Very kind of you, Pete, to say that. I'm touched. You will receive a certificate in the mail shortly good for a free lower GI endoscopy here in the USA. AKA, thank you.
In my experience, managed care and insurance companies are very careful not to tell doctors what to do. Otherwise they would be making medical decisions, and therefore be on the hook for the liability generated by the consequences of those decisions, as I understand it.
So they just refuse to pay for certain things that in their opinions don't work. Now- some of those financial pressures are based on the best evidence available- for example, bone marrow transplant therapy for recurrent breast cancer, which hasn't been shown to relieve suffering, prolong life in patients, or cure anyone. And it is very expensive. Insurance companies and managed care organizations tend to target expensive therapies which don't have a solid evidence base. Of course, as time goes on, some of those therapies WILL accumulate an evidence base which supports their efficacy.

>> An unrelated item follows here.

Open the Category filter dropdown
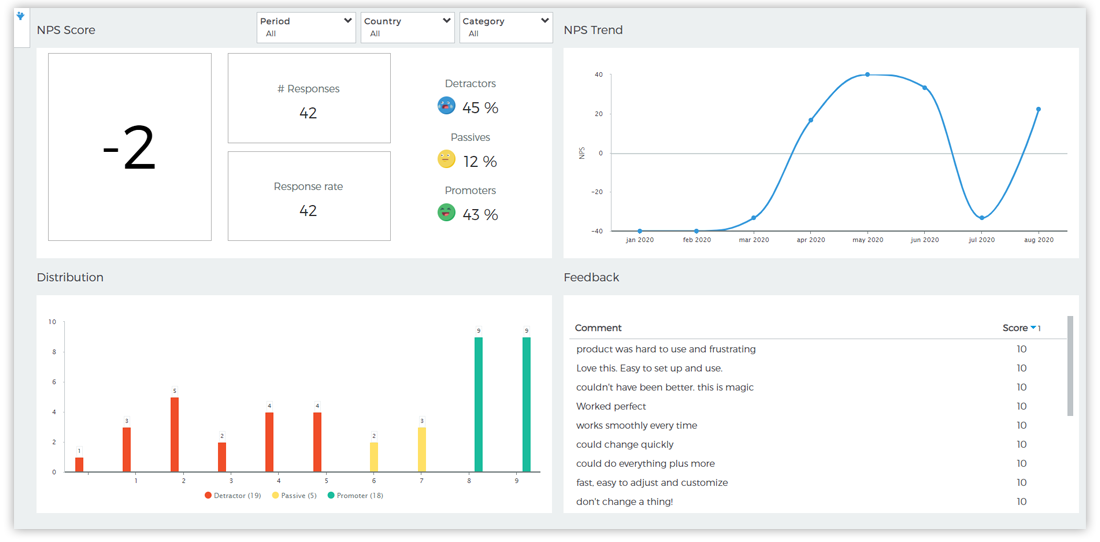Viewport: 1100px width, 542px height. [x=506, y=27]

But by delaying and stalling, the insurance companies will have at least spared themselves having to pay for some of those treatments. Really for them it is about nothing other than the bottom line. Period, that's it.

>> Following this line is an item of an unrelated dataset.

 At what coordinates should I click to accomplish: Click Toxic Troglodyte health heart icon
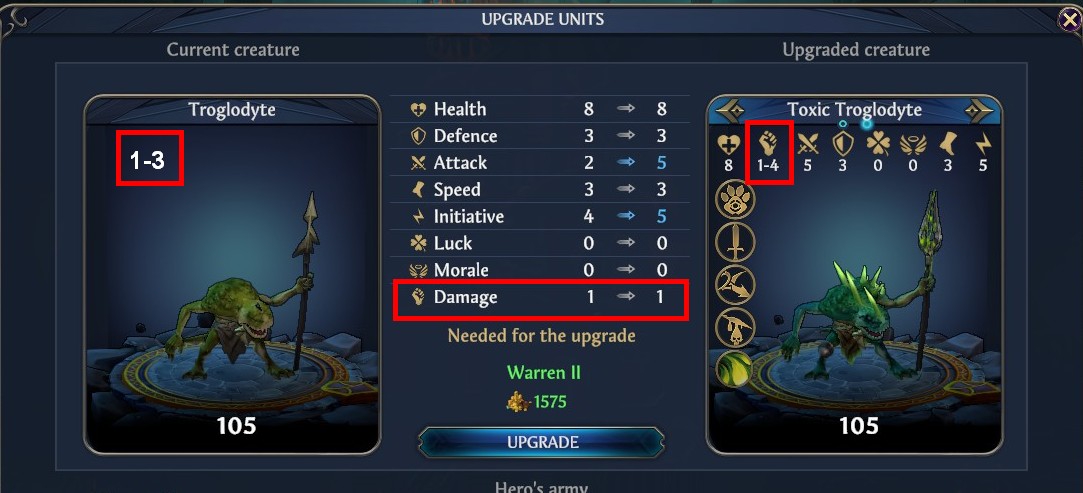(x=729, y=144)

This kind of maneuver, of course, leaves the patient with a lot of debt, and the physician or hospital with no payment, etc etc. The insurance company simply steps out of the middle and leaves the other players to fight it out.
Arguably, the kind of huge financial pressure they bring to bear really DOES constitute indirect medical decision-making. At least I think it does. But, at least at our hospital, we have a lot of patients trying to get in for inappropriate reasons, and frankly I welcome a situation in which social service or utilization review comes to the ER and tells us that the patient can't be admitted, but they will help make other arrangements. As long as the patient gets taken care of, it's fine with me.